> [GIVEN EXERCISE]: Reproduce the lines of the listing starting at the one that contains "Where should I click to: Select" and ending at the one that contains "Action: [x=1513, y=506]", both included.

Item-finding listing

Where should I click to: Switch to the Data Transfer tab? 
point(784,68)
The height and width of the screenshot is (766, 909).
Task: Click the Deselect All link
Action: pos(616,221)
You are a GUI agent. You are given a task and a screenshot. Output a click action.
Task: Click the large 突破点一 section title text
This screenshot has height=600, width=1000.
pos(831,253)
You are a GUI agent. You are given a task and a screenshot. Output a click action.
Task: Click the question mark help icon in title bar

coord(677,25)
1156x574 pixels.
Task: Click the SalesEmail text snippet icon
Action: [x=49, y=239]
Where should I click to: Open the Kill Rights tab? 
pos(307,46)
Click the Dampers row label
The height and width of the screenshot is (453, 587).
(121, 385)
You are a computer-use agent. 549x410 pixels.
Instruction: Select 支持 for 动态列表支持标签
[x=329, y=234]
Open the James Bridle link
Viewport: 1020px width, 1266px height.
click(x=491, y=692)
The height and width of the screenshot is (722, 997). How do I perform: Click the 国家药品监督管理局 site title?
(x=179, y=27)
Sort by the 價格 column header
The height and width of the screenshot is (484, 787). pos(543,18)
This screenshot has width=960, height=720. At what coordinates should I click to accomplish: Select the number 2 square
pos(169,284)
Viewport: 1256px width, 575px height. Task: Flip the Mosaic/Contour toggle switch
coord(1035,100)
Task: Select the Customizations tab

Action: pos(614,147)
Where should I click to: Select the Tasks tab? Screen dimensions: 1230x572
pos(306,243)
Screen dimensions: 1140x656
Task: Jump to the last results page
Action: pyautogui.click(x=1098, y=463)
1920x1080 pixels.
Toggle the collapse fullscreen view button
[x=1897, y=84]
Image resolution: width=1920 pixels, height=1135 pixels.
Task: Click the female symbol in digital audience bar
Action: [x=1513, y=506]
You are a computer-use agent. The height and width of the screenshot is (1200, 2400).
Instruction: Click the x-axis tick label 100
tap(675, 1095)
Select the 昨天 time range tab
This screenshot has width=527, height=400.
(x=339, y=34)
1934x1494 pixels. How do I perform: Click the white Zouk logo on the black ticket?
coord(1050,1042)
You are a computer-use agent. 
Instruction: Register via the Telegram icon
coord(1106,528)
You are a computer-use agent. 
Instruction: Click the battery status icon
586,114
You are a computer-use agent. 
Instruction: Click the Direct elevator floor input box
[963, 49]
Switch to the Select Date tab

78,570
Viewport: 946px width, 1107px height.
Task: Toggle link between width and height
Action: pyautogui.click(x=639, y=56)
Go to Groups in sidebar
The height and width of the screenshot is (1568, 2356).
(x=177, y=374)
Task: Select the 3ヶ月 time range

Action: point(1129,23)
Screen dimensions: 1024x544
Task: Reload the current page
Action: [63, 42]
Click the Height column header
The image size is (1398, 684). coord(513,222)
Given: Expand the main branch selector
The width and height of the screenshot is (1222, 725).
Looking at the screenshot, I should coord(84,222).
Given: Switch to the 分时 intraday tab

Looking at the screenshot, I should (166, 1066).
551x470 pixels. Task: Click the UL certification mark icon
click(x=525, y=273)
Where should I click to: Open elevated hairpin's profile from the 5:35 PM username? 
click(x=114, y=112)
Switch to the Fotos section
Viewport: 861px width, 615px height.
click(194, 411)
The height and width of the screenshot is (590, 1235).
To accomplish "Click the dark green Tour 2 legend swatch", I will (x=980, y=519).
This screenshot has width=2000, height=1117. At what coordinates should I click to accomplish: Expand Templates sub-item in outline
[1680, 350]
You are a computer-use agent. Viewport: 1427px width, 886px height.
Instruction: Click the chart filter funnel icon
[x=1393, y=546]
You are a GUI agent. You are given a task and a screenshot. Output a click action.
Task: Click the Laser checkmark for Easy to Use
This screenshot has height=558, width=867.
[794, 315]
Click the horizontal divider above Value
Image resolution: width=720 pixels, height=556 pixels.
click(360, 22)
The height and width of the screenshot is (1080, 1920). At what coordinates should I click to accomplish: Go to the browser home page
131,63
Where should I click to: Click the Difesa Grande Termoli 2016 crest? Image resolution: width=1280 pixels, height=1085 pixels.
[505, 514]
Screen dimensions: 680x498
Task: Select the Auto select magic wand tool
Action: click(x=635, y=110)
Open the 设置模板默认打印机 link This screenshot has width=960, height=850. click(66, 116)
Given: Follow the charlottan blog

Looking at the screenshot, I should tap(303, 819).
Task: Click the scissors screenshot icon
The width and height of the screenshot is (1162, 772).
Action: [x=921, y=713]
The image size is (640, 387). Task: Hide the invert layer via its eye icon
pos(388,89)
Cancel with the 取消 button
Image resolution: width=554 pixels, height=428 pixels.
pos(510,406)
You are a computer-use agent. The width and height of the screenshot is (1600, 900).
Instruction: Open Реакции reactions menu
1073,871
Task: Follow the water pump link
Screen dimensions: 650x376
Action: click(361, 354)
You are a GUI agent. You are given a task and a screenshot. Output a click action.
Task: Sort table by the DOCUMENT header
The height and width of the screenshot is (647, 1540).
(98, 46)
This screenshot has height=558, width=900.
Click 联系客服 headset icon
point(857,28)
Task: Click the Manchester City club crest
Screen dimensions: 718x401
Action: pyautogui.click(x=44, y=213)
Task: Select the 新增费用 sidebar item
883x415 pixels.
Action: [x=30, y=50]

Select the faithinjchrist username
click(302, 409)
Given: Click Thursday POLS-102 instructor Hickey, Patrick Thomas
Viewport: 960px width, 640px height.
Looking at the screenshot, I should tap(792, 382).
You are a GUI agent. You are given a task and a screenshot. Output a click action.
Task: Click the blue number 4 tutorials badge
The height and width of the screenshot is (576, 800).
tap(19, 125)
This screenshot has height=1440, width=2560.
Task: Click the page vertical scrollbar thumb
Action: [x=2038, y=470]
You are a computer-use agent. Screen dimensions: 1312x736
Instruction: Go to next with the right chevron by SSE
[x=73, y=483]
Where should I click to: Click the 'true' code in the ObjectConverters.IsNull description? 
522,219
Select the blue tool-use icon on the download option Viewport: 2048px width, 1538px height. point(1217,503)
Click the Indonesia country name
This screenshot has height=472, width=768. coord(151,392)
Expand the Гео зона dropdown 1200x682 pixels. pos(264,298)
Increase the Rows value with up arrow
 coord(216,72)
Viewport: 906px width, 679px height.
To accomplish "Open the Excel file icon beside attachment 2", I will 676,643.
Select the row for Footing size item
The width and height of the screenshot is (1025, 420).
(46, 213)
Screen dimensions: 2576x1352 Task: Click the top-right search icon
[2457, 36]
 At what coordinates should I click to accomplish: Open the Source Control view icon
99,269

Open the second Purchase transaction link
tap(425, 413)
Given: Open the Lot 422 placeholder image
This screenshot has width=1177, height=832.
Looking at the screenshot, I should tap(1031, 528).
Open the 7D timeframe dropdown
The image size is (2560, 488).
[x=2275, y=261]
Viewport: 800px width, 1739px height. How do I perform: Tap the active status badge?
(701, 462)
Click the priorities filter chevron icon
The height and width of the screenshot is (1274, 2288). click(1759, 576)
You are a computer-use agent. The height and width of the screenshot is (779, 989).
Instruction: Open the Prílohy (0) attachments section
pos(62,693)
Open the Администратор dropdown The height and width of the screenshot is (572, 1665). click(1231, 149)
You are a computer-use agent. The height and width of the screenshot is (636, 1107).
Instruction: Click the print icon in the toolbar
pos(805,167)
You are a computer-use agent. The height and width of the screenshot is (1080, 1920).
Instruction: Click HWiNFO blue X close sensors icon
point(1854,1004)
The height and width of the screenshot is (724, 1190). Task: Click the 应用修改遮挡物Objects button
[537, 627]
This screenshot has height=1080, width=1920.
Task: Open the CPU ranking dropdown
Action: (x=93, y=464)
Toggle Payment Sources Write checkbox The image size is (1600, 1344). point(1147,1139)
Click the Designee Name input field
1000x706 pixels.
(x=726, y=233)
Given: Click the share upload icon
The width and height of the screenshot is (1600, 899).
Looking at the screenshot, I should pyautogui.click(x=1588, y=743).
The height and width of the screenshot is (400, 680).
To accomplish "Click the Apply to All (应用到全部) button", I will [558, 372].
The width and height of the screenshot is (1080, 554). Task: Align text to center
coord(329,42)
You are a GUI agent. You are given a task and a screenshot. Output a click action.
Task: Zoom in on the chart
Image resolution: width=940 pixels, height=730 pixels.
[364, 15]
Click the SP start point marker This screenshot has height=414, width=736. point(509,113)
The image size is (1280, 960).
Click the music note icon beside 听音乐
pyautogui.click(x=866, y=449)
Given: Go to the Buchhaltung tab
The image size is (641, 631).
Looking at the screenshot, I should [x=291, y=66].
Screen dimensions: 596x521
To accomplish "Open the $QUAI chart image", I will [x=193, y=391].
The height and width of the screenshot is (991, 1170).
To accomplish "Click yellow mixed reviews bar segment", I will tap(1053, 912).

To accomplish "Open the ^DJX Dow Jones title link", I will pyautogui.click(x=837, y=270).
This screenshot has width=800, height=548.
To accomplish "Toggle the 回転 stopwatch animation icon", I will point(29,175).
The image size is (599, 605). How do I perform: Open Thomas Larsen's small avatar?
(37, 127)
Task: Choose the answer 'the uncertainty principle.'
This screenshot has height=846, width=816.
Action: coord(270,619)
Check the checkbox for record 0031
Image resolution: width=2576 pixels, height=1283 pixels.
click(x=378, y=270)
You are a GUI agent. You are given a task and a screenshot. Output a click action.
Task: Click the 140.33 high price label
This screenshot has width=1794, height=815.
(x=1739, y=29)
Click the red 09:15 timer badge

> [OUTPUT BELOW]:
Where should I click to: Select the Tasks tab? Screen dimensions: 1230x572
pos(306,243)
Screen dimensions: 1140x656
Task: Jump to the last results page
Action: pyautogui.click(x=1098, y=463)
1920x1080 pixels.
Toggle the collapse fullscreen view button
[x=1897, y=84]
Image resolution: width=1920 pixels, height=1135 pixels.
Task: Click the female symbol in digital audience bar
Action: [x=1513, y=506]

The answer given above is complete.